Medical spending in Minnesota climbed 5.6 percent in 2015, to $474 per person, according to the third annual Total Cost of Care report by a nonprofit watchdog group, but costs varied dramatically from one clinic to another.
Privately insured patients at the Synergy clinic in White Bear Lake had the lowest costs — $365 in 2015 — while those using the Mayo Clinic in Rochester for primary care cost the most on average, at $914.
Such wide ranges have turned up in previous reports from Minnesota Community Measurement (MNCM), but the report released Wednesday is significant because it shows trends over time — and what types of medical services are driving up costs.
About 70 percent of Minnesota clinics saw their costs go up.
"Health care inflation is ... surging back a bit," said Jim Chase, executive director of the measurement organization, "certainly more than people are getting in terms of average increases in their income."
As a result, Chase predicted that more patients will go shopping for clinics by costs.

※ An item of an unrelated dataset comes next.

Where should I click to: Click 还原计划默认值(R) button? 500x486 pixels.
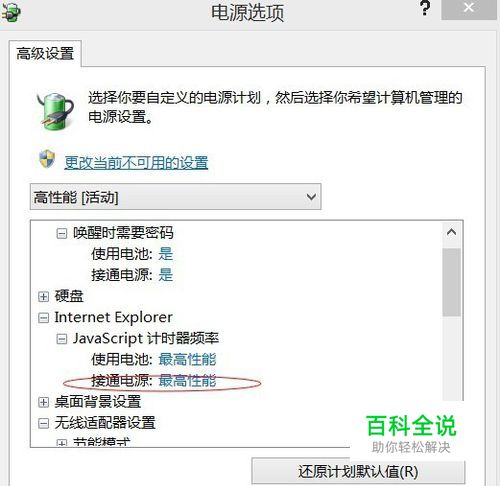358,471
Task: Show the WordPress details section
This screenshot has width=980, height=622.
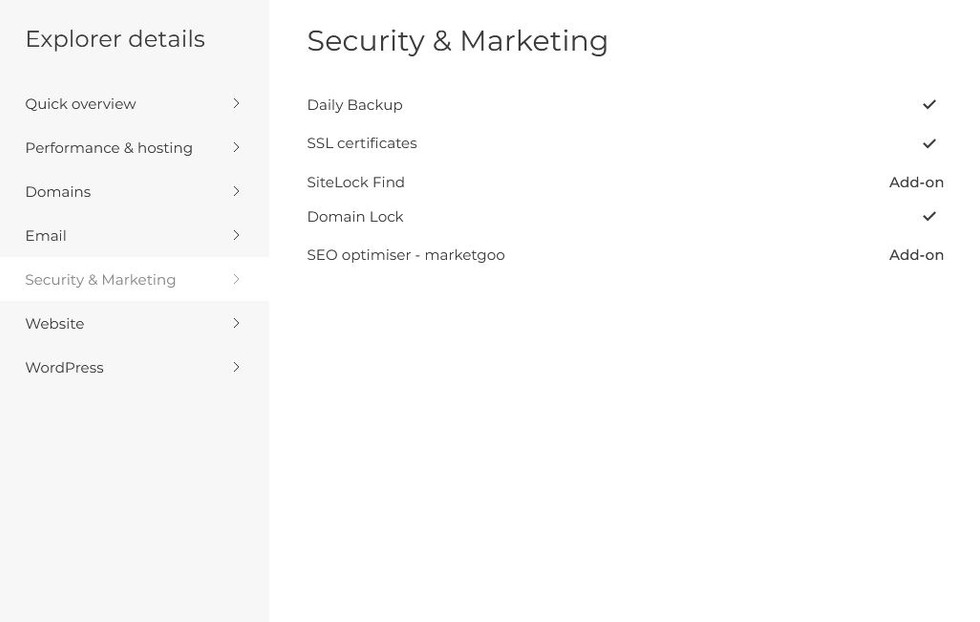Action: coord(64,368)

His nonprofit publishes the data annually, along with quality data indicating how well clinics manage common conditions such as diabetes and depression.

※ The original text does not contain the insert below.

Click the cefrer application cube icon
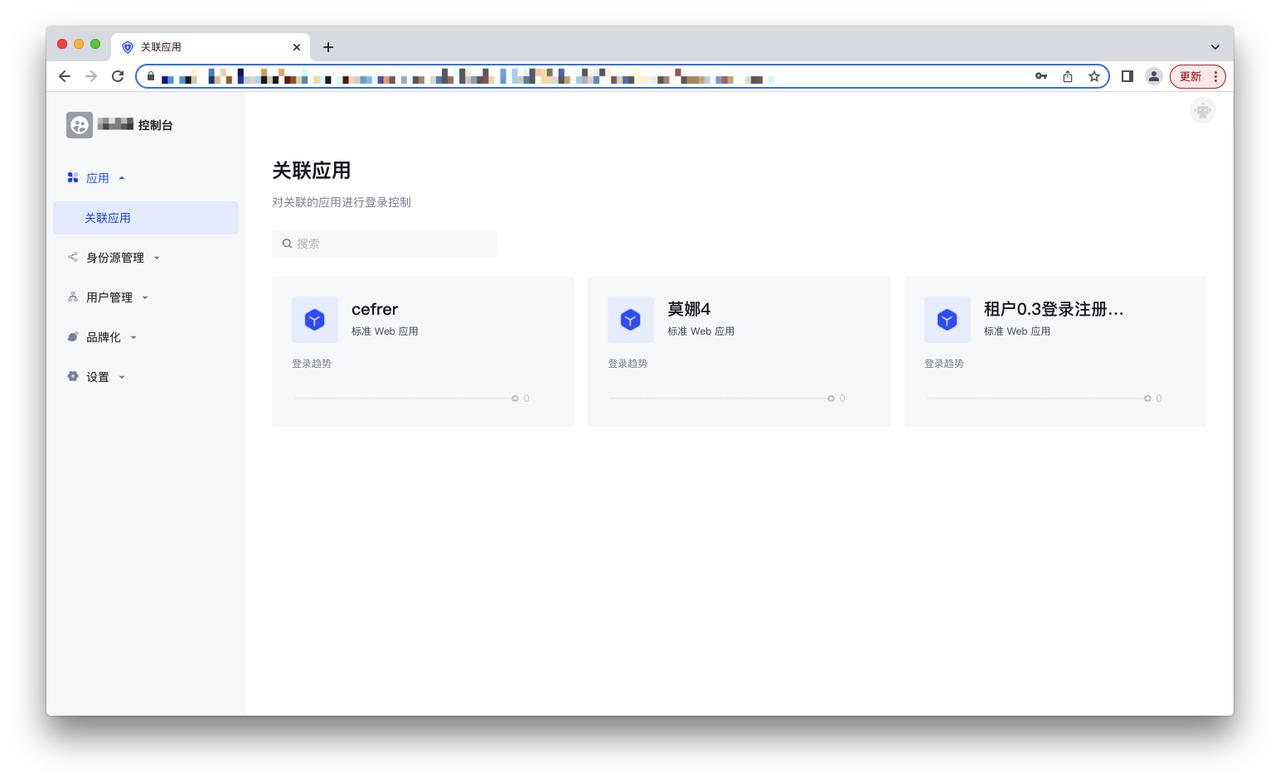The image size is (1280, 782). tap(314, 320)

Even if insurance pays most of the bill, "you're paying your insurance companies' premiums," Chase said, and those rise and fall with overall medical spending. "So this is the kind of thing that should matter to people as they're thinking about where they are going to go for their care."
MNCM uses statistical methods in an effort to adjust the figures for differences in patient demographics from one clinic to another — it tries to track a patient's primary source of care — weeding out patients with rare and expensive diseases that inflate the spending totals.